Published by William Morrow Books on June 18, 2013
Genres: Fantasy, Fiction, Magical Realism
Source: A fellow book blogger sent me this book!
IndieBound | Barnes & Noble | Amazon
Sussex, England. A middle-aged man returns to his childhood home to attend a funeral. Although the house he lived in is long gone, he is drawn to the farm at the end of the road, where, when he was seven, he encountered a most remarkable girl, Lettie Hempstock, and her mother and grandmother. He hasn't thought of Lettie in decades, and yet as he sits by the pond (a pond that she'd claimed was an ocean) behind the ramshackle old farmhouse, the unremembered past comes flooding back. And it is a past too strange, too frightening, too dangerous to have happened to anyone, let alone a small boy.
Forty years earlier, a man committed suicide in a stolen car at this farm at the end of the road. Like a fuse on a firework, his death lit a touchpaper and resonated in unimaginable ways. The darkness was unleashed, something scary and thoroughly incomprehensible to a little boy. And Lettie—magical, comforting, wise beyond her years—promised to protect him, no matter what.

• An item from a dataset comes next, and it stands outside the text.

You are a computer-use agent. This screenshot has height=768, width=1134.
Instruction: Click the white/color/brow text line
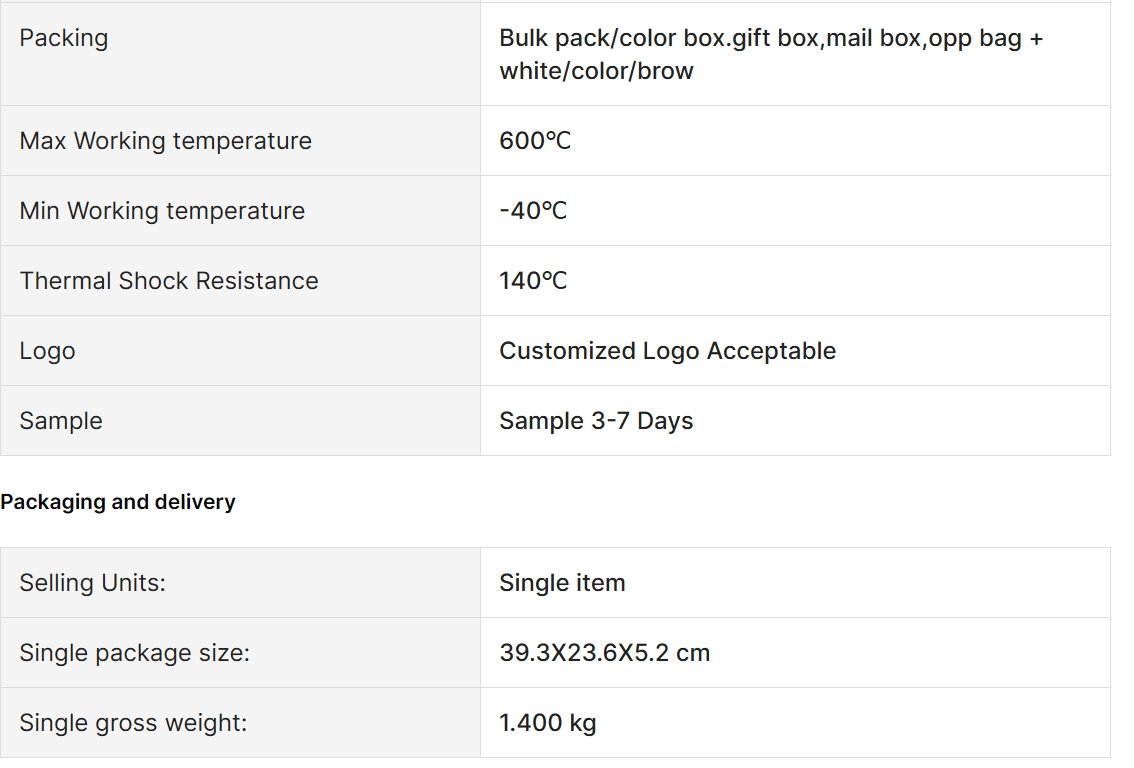point(596,71)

A groundbreaking work from a master, The Ocean at the End of the Lane is told with a rare understanding of all that makes us human, and shows the power of stories to reveal and shelter us from the darkness inside and out. It is a stirring, terrifying, and elegiac fable as delicate as a butterfly's wing and as menacing as a knife in the dark.
An Englishman returns to his childhood home for a funeral, and is reminded of the farm at the end of the street. He was seven years old when he first visited that farm and met a girl named Lettie Hempstock, who protected him from the terrifying, mystical events he recounts now, forty years later.
Wait…did I just read a fantasy novel? And love it?! Fantasy is the one genre I’ve always wanted to enjoy, but 99.9% of the time, I find I just can’t stomach it. I would say this felt more like literary fiction and magical realism, but the elements of fantasy are absolutely there. No denying it.
This novella is my first Neil Gaiman read. I now understand why so many people are enthusiastic about his writing! It is ravishing. His sentences swept me away, and I was completely lost in the story from beginning to end. Impeccable pacing: Gaiman knows just when to crank up the tension, just when to give the reader a reprieve. Master storyteller, indeed.
Phenomenal read. I especially recommend The Ocean at the End of the Lane to anyone else who enjoys magical realism, but is on the fence about fantasy.